Core IDR steps
The usual steps include claim review, open negotiation, IDR initiation, entity selection, eligibility review, offer submission, supporting information, and final determination. Deadlines are important at each stage.
IDR vs litigation
IDR is a specialized arbitration process for eligible NSA payment disputes. Litigation is broader and may address contract disputes, ERISA issues, payer conduct, or claims outside the IDR process.
Why documentation matters
Provider submissions should be supported by claim data, payment history, applicable records, and clear payment logic. Weak or incomplete records can reduce leverage even when the underlying underpayment is meaningful.
Frequently asked questions
Can a provider challenge an underpaid out-of-network claim?
Yes. A provider may be able to challenge an underpaid out-of-network claim if the claim is eligible, documented, timely, and economically viable.

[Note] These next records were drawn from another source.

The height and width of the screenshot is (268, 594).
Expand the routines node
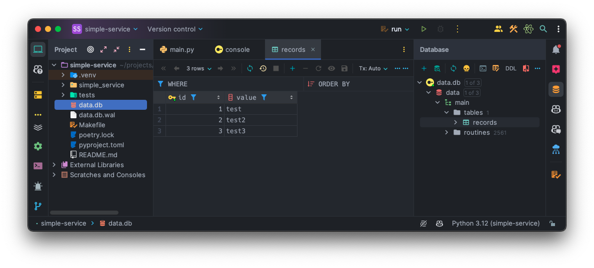click(x=447, y=132)
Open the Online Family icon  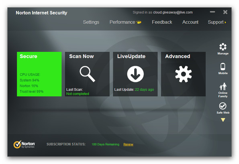[x=223, y=87]
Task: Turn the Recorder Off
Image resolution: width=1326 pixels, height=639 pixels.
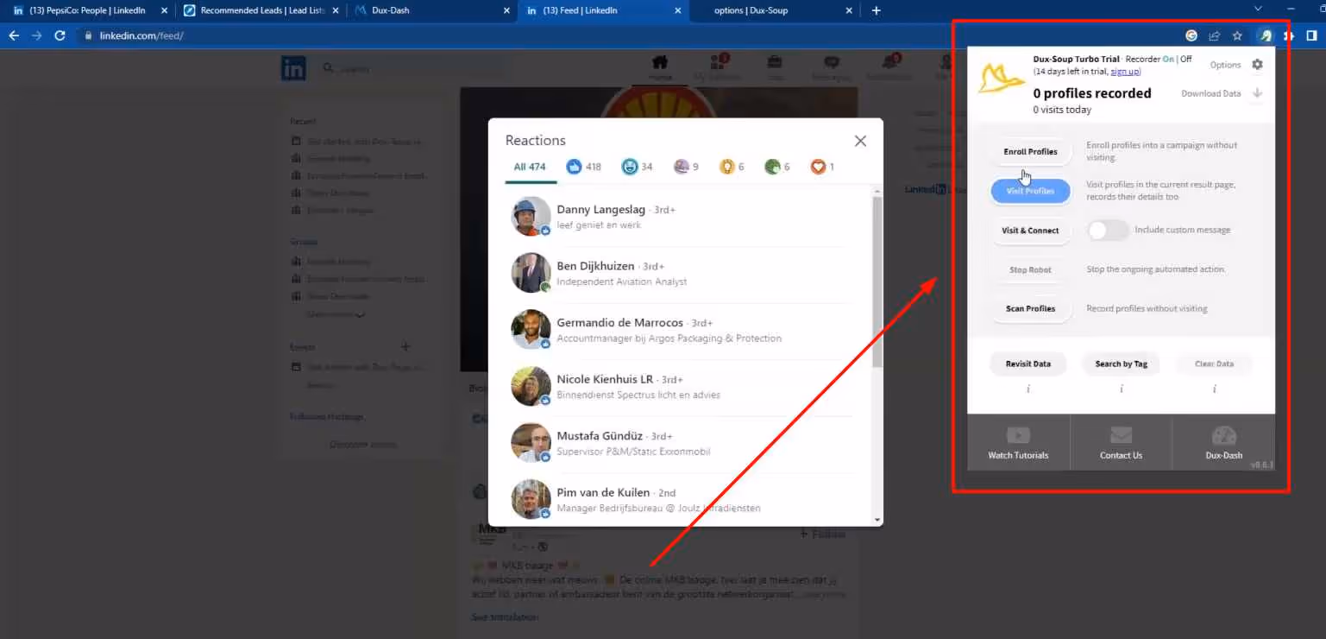Action: tap(1185, 59)
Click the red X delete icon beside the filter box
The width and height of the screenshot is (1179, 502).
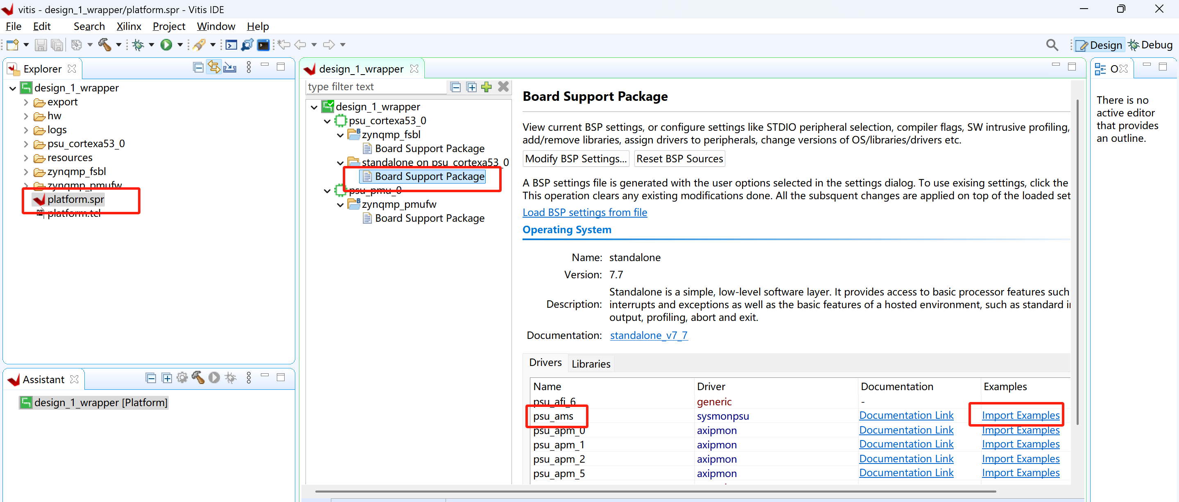(503, 87)
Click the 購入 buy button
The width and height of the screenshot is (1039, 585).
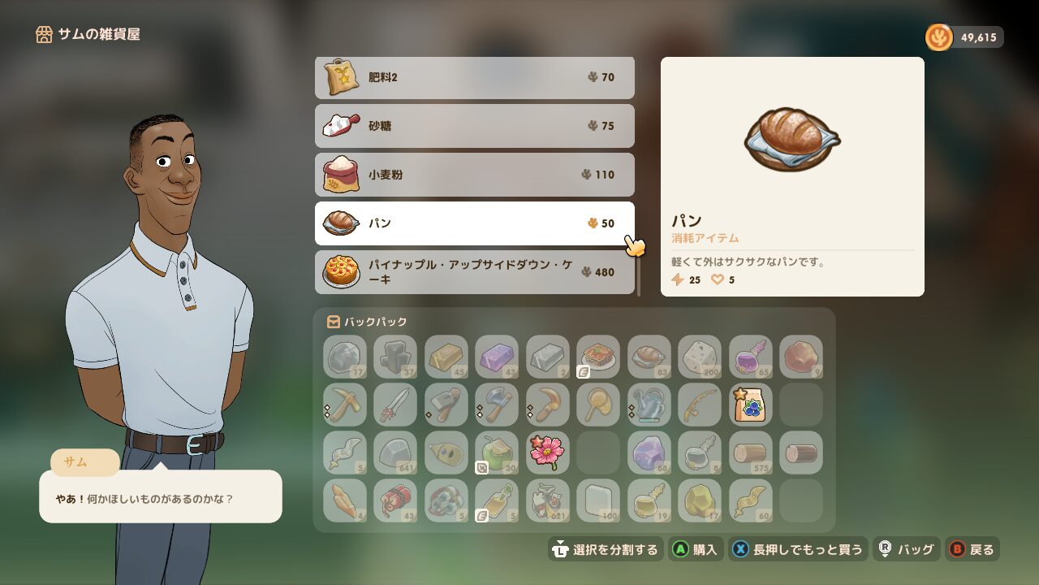tap(696, 549)
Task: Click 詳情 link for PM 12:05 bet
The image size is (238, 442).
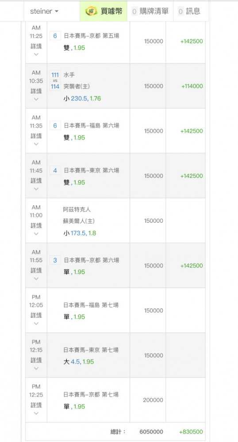Action: [36, 315]
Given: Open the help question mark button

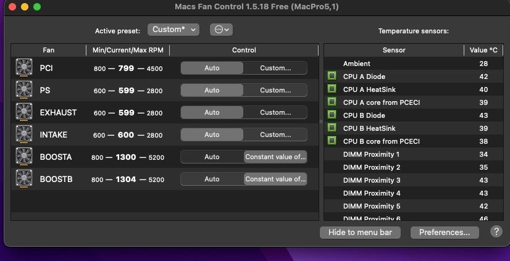Looking at the screenshot, I should pyautogui.click(x=496, y=232).
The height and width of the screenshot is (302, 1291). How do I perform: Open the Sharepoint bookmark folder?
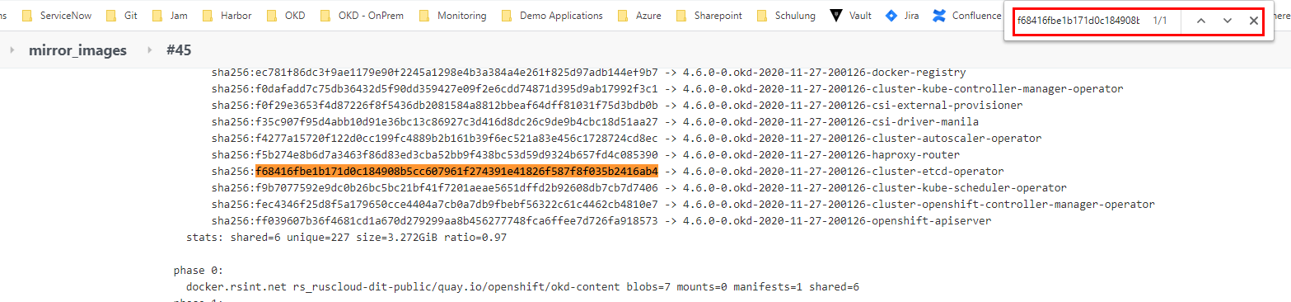coord(709,16)
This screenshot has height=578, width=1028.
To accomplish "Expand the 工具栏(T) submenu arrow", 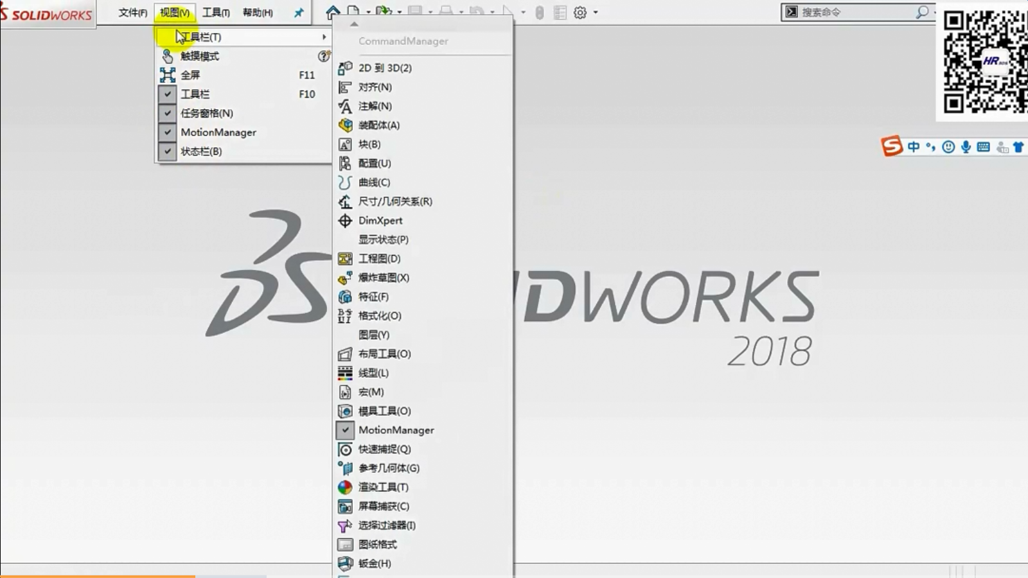I will click(x=324, y=37).
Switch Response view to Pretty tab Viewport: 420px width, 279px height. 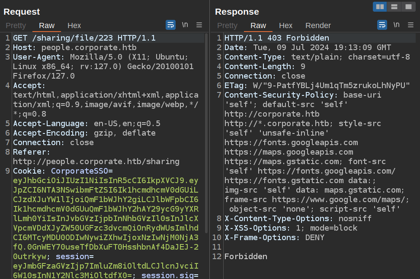(x=228, y=25)
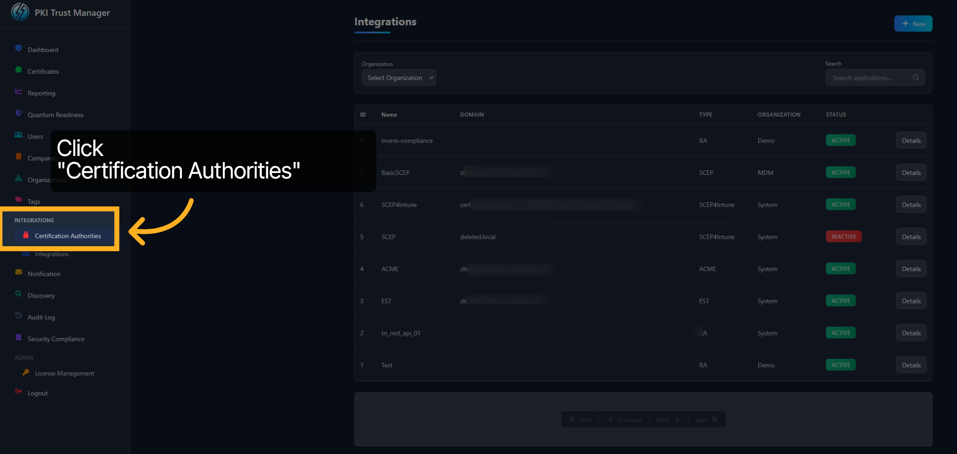
Task: Click the ACTIVE status badge on munis-compliance
Action: 840,140
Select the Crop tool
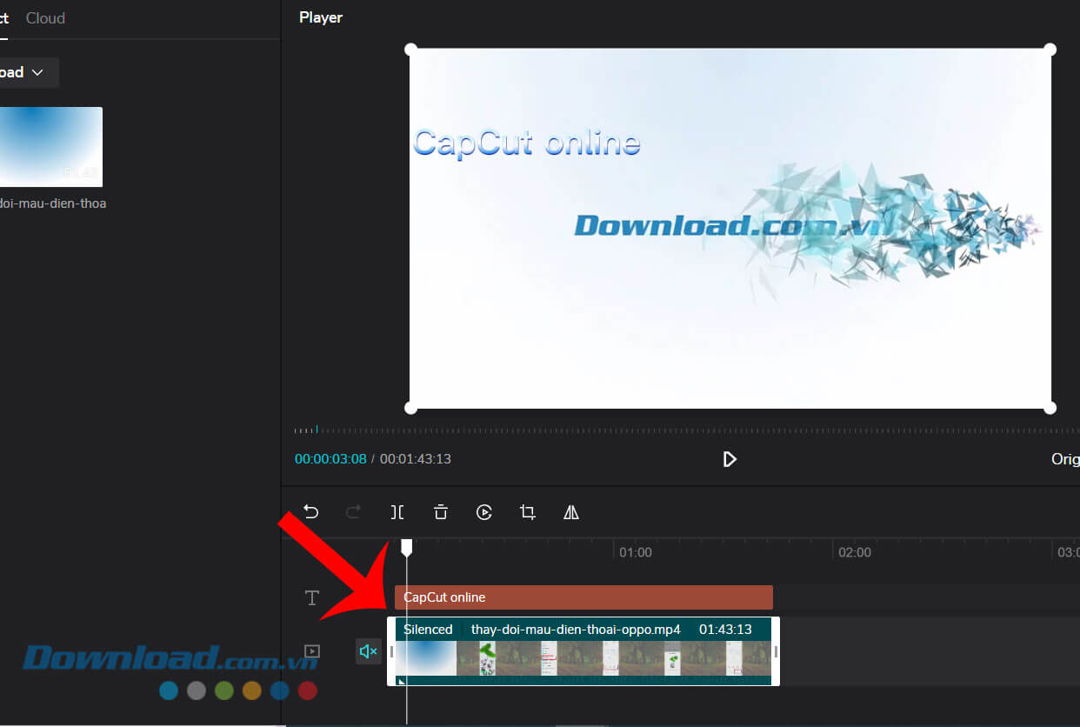Viewport: 1080px width, 727px height. pyautogui.click(x=528, y=512)
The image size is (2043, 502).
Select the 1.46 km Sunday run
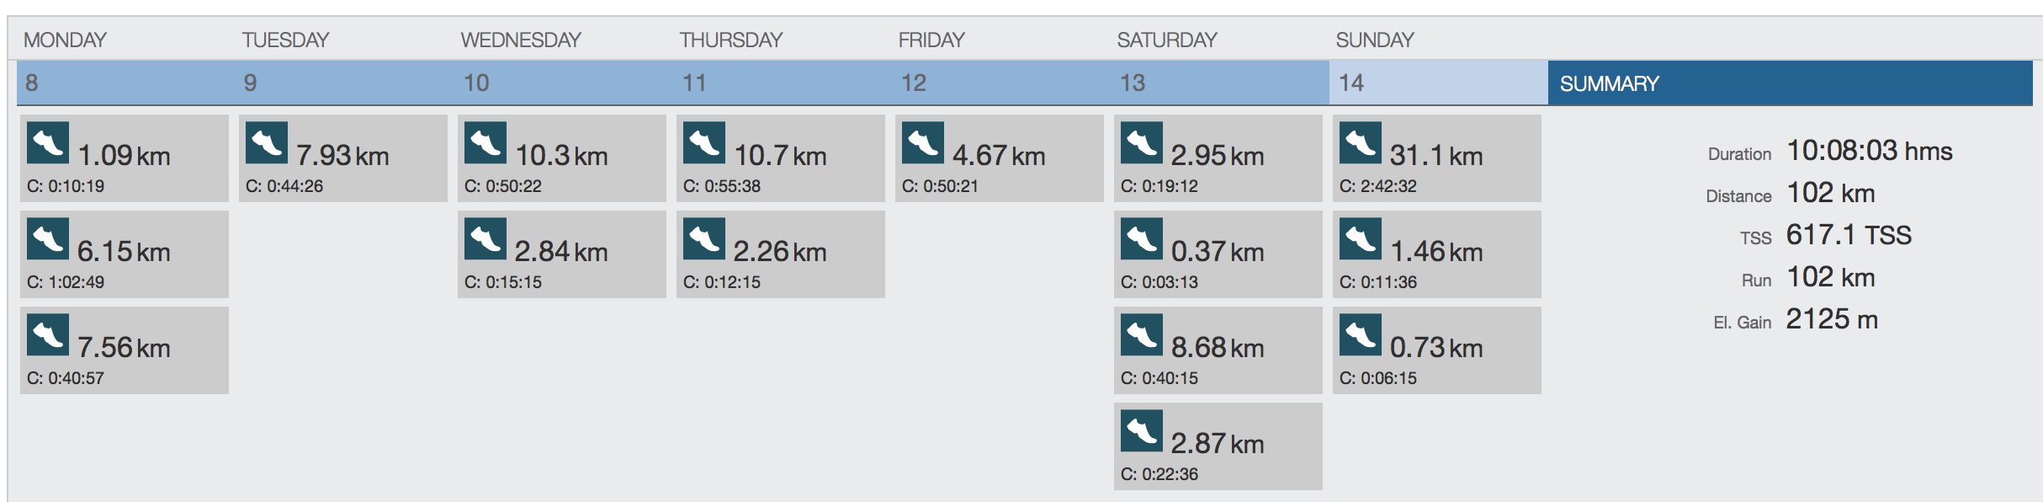tap(1437, 254)
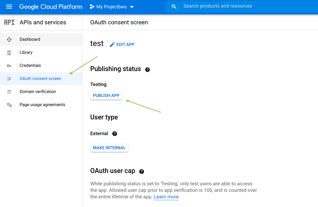This screenshot has height=207, width=318.
Task: Select OAuth consent screen in sidebar
Action: click(x=40, y=79)
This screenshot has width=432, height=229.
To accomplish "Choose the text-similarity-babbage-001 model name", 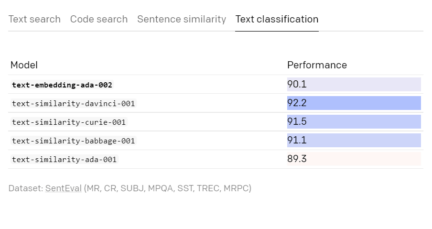I will [x=74, y=141].
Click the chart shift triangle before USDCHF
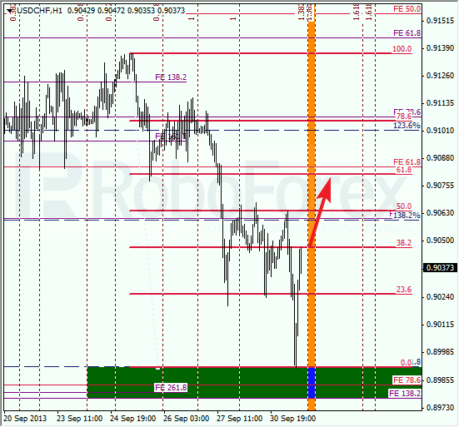Screen dimensions: 459x427 pyautogui.click(x=10, y=11)
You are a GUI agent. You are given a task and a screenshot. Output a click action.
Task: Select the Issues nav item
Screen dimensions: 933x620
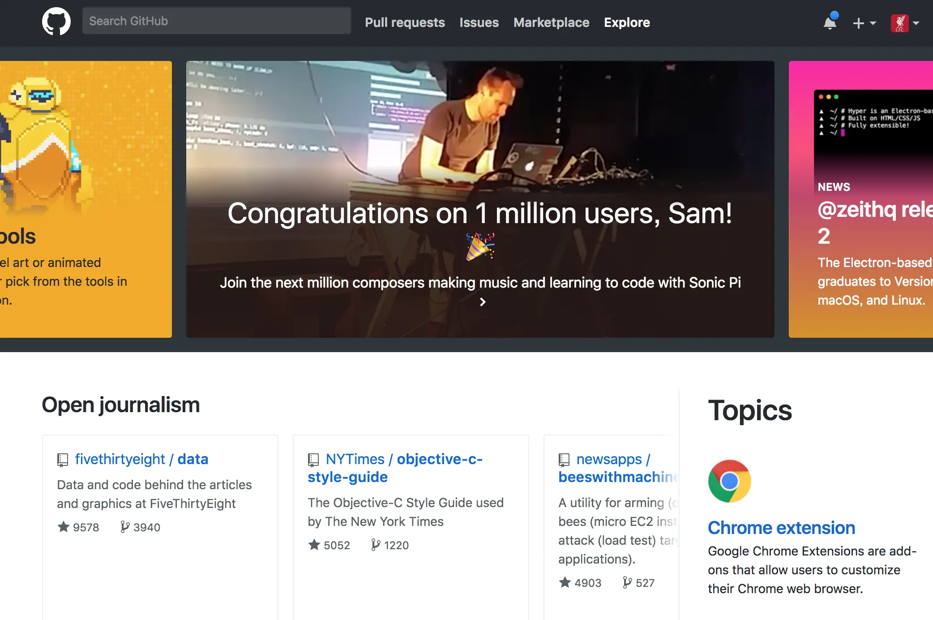[479, 22]
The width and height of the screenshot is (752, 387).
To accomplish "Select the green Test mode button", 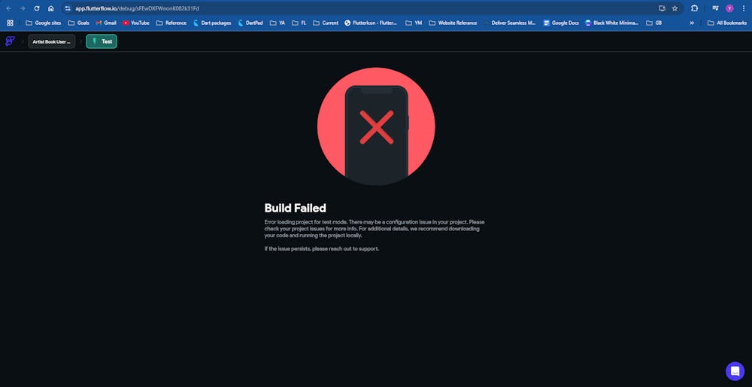I will (102, 41).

The dispute route depends on the payer, plan, service, and applicable law.
What documents are usually needed?
Useful documents may include EOBs, claim data, payer correspondence, plan or contract terms, denial letters, open negotiation records, and payment histories. The exact documents depend on the dispute type.
How long does arbitration take?
Timing depends on the dispute forum, payer objections, claim volume, documentation, and statutory deadlines. No single timeline applies to every reimbursement dispute.
Is recovery guaranteed?
No. Recovery depends on the facts, documents, law, payer conduct, deadlines, and dispute strategy. A review can identify potential paths, but it cannot guarantee an outcome.
Does Halkovich Law work nationwide?
Yes. Halkovich Law represents healthcare providers and facilities across the United States in provider-side reimbursement disputes, No Surprises Act arbitration, and related litigation matters.